■ Task goal ■
The answer must be the full listing, repeated word for word.

---- Provided material

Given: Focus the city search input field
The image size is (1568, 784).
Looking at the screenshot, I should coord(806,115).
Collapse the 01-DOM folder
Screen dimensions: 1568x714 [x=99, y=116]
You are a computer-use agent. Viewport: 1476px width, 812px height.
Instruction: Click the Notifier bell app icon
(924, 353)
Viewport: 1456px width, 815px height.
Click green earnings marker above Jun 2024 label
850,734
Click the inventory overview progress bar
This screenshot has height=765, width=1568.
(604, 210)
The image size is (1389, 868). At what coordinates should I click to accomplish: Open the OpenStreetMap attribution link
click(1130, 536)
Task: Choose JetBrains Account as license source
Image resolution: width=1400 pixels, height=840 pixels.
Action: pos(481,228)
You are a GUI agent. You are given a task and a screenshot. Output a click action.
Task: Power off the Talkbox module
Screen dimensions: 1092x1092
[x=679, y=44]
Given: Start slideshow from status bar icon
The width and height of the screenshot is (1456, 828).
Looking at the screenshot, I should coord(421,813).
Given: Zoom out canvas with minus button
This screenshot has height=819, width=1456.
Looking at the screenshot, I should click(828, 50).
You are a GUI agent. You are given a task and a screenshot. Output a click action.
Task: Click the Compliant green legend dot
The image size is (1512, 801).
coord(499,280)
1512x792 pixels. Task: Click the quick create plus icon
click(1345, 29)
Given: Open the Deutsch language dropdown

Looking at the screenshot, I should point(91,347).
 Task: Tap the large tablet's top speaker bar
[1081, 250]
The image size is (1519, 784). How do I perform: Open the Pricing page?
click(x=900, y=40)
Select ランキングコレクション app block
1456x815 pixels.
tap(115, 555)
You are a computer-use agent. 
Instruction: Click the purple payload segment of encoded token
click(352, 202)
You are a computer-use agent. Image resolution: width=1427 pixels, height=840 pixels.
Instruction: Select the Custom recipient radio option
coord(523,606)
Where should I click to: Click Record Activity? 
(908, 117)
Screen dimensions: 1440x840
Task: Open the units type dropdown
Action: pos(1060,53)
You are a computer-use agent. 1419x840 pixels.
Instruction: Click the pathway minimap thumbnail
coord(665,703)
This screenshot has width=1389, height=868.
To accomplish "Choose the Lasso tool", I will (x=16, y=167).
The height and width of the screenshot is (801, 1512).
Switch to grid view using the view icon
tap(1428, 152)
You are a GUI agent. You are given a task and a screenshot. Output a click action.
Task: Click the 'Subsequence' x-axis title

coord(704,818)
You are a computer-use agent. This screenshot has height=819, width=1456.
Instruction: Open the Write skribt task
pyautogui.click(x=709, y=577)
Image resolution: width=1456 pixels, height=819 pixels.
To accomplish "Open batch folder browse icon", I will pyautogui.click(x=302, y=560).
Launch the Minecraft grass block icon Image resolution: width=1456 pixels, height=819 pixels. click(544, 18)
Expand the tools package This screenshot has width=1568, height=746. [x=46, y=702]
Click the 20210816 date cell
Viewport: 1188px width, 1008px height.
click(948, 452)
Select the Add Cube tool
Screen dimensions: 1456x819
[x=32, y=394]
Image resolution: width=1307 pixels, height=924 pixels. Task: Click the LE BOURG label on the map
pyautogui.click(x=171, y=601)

--------

■ Solution to this problem ■
Given: Focus the city search input field
The image size is (1568, 784).
Looking at the screenshot, I should coord(806,115).
Collapse the 01-DOM folder
Screen dimensions: 1568x714 [x=99, y=116]
You are a computer-use agent. Viewport: 1476px width, 812px height.
Instruction: Click the Notifier bell app icon
(924, 353)
Viewport: 1456px width, 815px height.
Click green earnings marker above Jun 2024 label
850,734
Click the inventory overview progress bar
This screenshot has height=765, width=1568.
(604, 210)
The image size is (1389, 868). At what coordinates should I click to accomplish: Open the OpenStreetMap attribution link
click(1130, 536)
Task: Choose JetBrains Account as license source
Image resolution: width=1400 pixels, height=840 pixels.
Action: pos(481,228)
You are a GUI agent. You are given a task and a screenshot. Output a click action.
Task: Power off the Talkbox module
Screen dimensions: 1092x1092
[x=679, y=44]
Given: Start slideshow from status bar icon
The width and height of the screenshot is (1456, 828).
Looking at the screenshot, I should coord(421,813).
Given: Zoom out canvas with minus button
This screenshot has height=819, width=1456.
Looking at the screenshot, I should click(828, 50).
You are a GUI agent. You are given a task and a screenshot. Output a click action.
Task: Click the Compliant green legend dot
The image size is (1512, 801).
coord(499,280)
1512x792 pixels. Task: Click the quick create plus icon
click(1345, 29)
Given: Open the Deutsch language dropdown

Looking at the screenshot, I should point(91,347).
 Task: Tap the large tablet's top speaker bar
[1081, 250]
The image size is (1519, 784). How do I perform: Open the Pricing page?
click(x=900, y=40)
Select ランキングコレクション app block
1456x815 pixels.
tap(115, 555)
You are a computer-use agent. 
Instruction: Click the purple payload segment of encoded token
click(352, 202)
You are a computer-use agent. Image resolution: width=1427 pixels, height=840 pixels.
Instruction: Select the Custom recipient radio option
coord(523,606)
Where should I click to: Click Record Activity? 
(908, 117)
Screen dimensions: 1440x840
Task: Open the units type dropdown
Action: pos(1060,53)
You are a computer-use agent. 1419x840 pixels.
Instruction: Click the pathway minimap thumbnail
coord(665,703)
This screenshot has width=1389, height=868.
To accomplish "Choose the Lasso tool", I will (x=16, y=167).
The height and width of the screenshot is (801, 1512).
Switch to grid view using the view icon
tap(1428, 152)
You are a GUI agent. You are given a task and a screenshot. Output a click action.
Task: Click the 'Subsequence' x-axis title

coord(704,818)
You are a computer-use agent. This screenshot has height=819, width=1456.
Instruction: Open the Write skribt task
pyautogui.click(x=709, y=577)
Image resolution: width=1456 pixels, height=819 pixels.
To accomplish "Open batch folder browse icon", I will pyautogui.click(x=302, y=560).
Launch the Minecraft grass block icon Image resolution: width=1456 pixels, height=819 pixels. click(544, 18)
Expand the tools package This screenshot has width=1568, height=746. [x=46, y=702]
Click the 20210816 date cell
Viewport: 1188px width, 1008px height.
click(948, 452)
Select the Add Cube tool
Screen dimensions: 1456x819
[x=32, y=394]
Image resolution: width=1307 pixels, height=924 pixels. Task: Click the LE BOURG label on the map
pyautogui.click(x=171, y=601)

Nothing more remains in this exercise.